Dataset entries:
= = = =

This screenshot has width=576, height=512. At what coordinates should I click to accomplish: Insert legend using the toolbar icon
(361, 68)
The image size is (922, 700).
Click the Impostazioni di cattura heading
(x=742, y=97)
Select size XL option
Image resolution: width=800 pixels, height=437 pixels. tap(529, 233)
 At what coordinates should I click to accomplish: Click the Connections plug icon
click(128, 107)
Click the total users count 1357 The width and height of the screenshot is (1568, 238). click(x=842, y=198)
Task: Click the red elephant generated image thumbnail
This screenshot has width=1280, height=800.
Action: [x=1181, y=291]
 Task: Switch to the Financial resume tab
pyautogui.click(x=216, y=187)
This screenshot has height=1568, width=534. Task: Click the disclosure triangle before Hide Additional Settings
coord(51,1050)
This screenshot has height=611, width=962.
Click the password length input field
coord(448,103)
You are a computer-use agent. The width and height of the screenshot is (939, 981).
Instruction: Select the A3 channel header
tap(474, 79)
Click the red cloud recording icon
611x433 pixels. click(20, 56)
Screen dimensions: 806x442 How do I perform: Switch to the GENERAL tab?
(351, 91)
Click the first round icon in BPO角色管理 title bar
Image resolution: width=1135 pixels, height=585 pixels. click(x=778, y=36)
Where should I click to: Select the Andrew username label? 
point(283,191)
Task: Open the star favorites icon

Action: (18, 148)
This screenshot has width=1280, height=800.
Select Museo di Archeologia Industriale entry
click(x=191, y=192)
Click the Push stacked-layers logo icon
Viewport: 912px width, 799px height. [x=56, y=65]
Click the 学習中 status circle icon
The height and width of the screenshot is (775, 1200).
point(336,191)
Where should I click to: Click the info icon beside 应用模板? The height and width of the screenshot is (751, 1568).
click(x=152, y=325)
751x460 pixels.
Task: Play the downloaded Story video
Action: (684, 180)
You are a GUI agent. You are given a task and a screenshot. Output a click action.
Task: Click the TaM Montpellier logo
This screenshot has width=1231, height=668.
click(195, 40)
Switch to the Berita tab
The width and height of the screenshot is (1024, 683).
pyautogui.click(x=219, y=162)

= = = =

# [WHAT YOU ARE ASKED TO DO]
Make a word-for-word copy of the records.

# [ANSWER SPACE]
This screenshot has width=576, height=512. At what coordinates should I click to accomplish: Insert legend using the toolbar icon
(361, 68)
The image size is (922, 700).
Click the Impostazioni di cattura heading
(x=742, y=97)
Select size XL option
Image resolution: width=800 pixels, height=437 pixels. tap(529, 233)
 At what coordinates should I click to accomplish: Click the Connections plug icon
click(128, 107)
Click the total users count 1357 The width and height of the screenshot is (1568, 238). click(x=842, y=198)
Task: Click the red elephant generated image thumbnail
This screenshot has width=1280, height=800.
Action: [x=1181, y=291]
 Task: Switch to the Financial resume tab
pyautogui.click(x=216, y=187)
This screenshot has height=1568, width=534. Task: Click the disclosure triangle before Hide Additional Settings
coord(51,1050)
This screenshot has height=611, width=962.
Click the password length input field
coord(448,103)
You are a computer-use agent. The width and height of the screenshot is (939, 981).
Instruction: Select the A3 channel header
tap(474, 79)
Click the red cloud recording icon
611x433 pixels. click(20, 56)
Screen dimensions: 806x442 How do I perform: Switch to the GENERAL tab?
(351, 91)
Click the first round icon in BPO角色管理 title bar
Image resolution: width=1135 pixels, height=585 pixels. click(x=778, y=36)
Where should I click to: Select the Andrew username label? 
point(283,191)
Task: Open the star favorites icon

Action: (18, 148)
This screenshot has width=1280, height=800.
Select Museo di Archeologia Industriale entry
click(x=191, y=192)
Click the Push stacked-layers logo icon
Viewport: 912px width, 799px height. [x=56, y=65]
Click the 学習中 status circle icon
The height and width of the screenshot is (775, 1200).
point(336,191)
Where should I click to: Click the info icon beside 应用模板? The height and width of the screenshot is (751, 1568).
click(x=152, y=325)
751x460 pixels.
Task: Play the downloaded Story video
Action: (684, 180)
You are a GUI agent. You are given a task and a screenshot. Output a click action.
Task: Click the TaM Montpellier logo
This screenshot has width=1231, height=668.
click(195, 40)
Switch to the Berita tab
The width and height of the screenshot is (1024, 683).
pyautogui.click(x=219, y=162)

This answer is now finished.